> WHAT IS EXPECTED: Output all of the material beneath this line exactly as it is.

--- START ---

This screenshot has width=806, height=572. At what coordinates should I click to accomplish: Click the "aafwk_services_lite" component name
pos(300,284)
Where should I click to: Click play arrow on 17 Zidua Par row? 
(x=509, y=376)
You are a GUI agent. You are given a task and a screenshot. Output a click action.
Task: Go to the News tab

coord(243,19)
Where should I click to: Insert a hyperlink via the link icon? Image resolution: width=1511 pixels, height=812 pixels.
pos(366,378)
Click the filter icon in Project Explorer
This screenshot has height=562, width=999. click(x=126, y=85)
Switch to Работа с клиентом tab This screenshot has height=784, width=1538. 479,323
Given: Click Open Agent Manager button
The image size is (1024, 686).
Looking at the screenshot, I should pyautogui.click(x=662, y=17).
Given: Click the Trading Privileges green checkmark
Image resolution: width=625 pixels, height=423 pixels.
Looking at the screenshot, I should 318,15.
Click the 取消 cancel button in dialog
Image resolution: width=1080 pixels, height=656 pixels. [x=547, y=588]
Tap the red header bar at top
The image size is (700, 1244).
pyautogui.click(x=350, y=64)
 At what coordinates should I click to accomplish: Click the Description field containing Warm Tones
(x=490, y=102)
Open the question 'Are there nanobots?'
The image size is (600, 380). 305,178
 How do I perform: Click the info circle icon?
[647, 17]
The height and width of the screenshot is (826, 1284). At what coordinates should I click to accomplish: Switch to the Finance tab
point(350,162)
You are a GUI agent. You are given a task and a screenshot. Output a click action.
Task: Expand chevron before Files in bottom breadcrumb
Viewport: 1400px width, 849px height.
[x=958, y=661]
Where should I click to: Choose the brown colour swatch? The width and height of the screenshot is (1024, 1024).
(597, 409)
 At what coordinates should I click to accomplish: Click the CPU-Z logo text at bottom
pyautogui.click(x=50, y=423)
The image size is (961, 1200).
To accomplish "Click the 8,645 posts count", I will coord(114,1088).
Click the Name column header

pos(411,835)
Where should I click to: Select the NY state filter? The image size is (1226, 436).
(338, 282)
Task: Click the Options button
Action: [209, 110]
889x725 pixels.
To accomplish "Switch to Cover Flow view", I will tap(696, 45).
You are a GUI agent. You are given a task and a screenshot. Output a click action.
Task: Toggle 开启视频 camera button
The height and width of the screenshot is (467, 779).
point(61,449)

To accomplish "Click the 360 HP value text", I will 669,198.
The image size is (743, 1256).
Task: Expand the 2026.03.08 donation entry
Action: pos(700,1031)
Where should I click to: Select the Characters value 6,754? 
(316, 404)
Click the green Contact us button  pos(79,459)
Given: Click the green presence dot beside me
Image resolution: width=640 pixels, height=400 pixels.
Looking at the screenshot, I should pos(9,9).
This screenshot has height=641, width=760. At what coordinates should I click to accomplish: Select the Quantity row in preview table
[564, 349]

--- END ---

> EXERCISE ANSWER:
This screenshot has width=806, height=572. At what coordinates should I click to accomplish: Click the "aafwk_services_lite" component name
pos(300,284)
Where should I click to: Click play arrow on 17 Zidua Par row? 
(x=509, y=376)
You are a GUI agent. You are given a task and a screenshot. Output a click action.
Task: Go to the News tab

coord(243,19)
Where should I click to: Insert a hyperlink via the link icon? Image resolution: width=1511 pixels, height=812 pixels.
pos(366,378)
Click the filter icon in Project Explorer
This screenshot has height=562, width=999. click(x=126, y=85)
Switch to Работа с клиентом tab This screenshot has height=784, width=1538. 479,323
Given: Click Open Agent Manager button
The image size is (1024, 686).
Looking at the screenshot, I should pyautogui.click(x=662, y=17).
Given: Click the Trading Privileges green checkmark
Image resolution: width=625 pixels, height=423 pixels.
Looking at the screenshot, I should 318,15.
Click the 取消 cancel button in dialog
Image resolution: width=1080 pixels, height=656 pixels. [x=547, y=588]
Tap the red header bar at top
The image size is (700, 1244).
pyautogui.click(x=350, y=64)
 At what coordinates should I click to accomplish: Click the Description field containing Warm Tones
(x=490, y=102)
Open the question 'Are there nanobots?'
The image size is (600, 380). 305,178
 How do I perform: Click the info circle icon?
[647, 17]
The height and width of the screenshot is (826, 1284). At what coordinates should I click to accomplish: Switch to the Finance tab
point(350,162)
You are a GUI agent. You are given a task and a screenshot. Output a click action.
Task: Expand chevron before Files in bottom breadcrumb
Viewport: 1400px width, 849px height.
[x=958, y=661]
Where should I click to: Choose the brown colour swatch? The width and height of the screenshot is (1024, 1024).
(597, 409)
 At what coordinates should I click to accomplish: Click the CPU-Z logo text at bottom
pyautogui.click(x=50, y=423)
The image size is (961, 1200).
To accomplish "Click the 8,645 posts count", I will coord(114,1088).
Click the Name column header

pos(411,835)
Where should I click to: Select the NY state filter? The image size is (1226, 436).
(338, 282)
Task: Click the Options button
Action: [209, 110]
889x725 pixels.
To accomplish "Switch to Cover Flow view", I will tap(696, 45).
You are a GUI agent. You are given a task and a screenshot. Output a click action.
Task: Toggle 开启视频 camera button
The height and width of the screenshot is (467, 779).
point(61,449)

To accomplish "Click the 360 HP value text", I will 669,198.
The image size is (743, 1256).
Task: Expand the 2026.03.08 donation entry
Action: pos(700,1031)
Where should I click to: Select the Characters value 6,754? 
(316, 404)
Click the green Contact us button  pos(79,459)
Given: Click the green presence dot beside me
Image resolution: width=640 pixels, height=400 pixels.
Looking at the screenshot, I should pos(9,9).
This screenshot has height=641, width=760. At what coordinates should I click to accomplish: Select the Quantity row in preview table
[564, 349]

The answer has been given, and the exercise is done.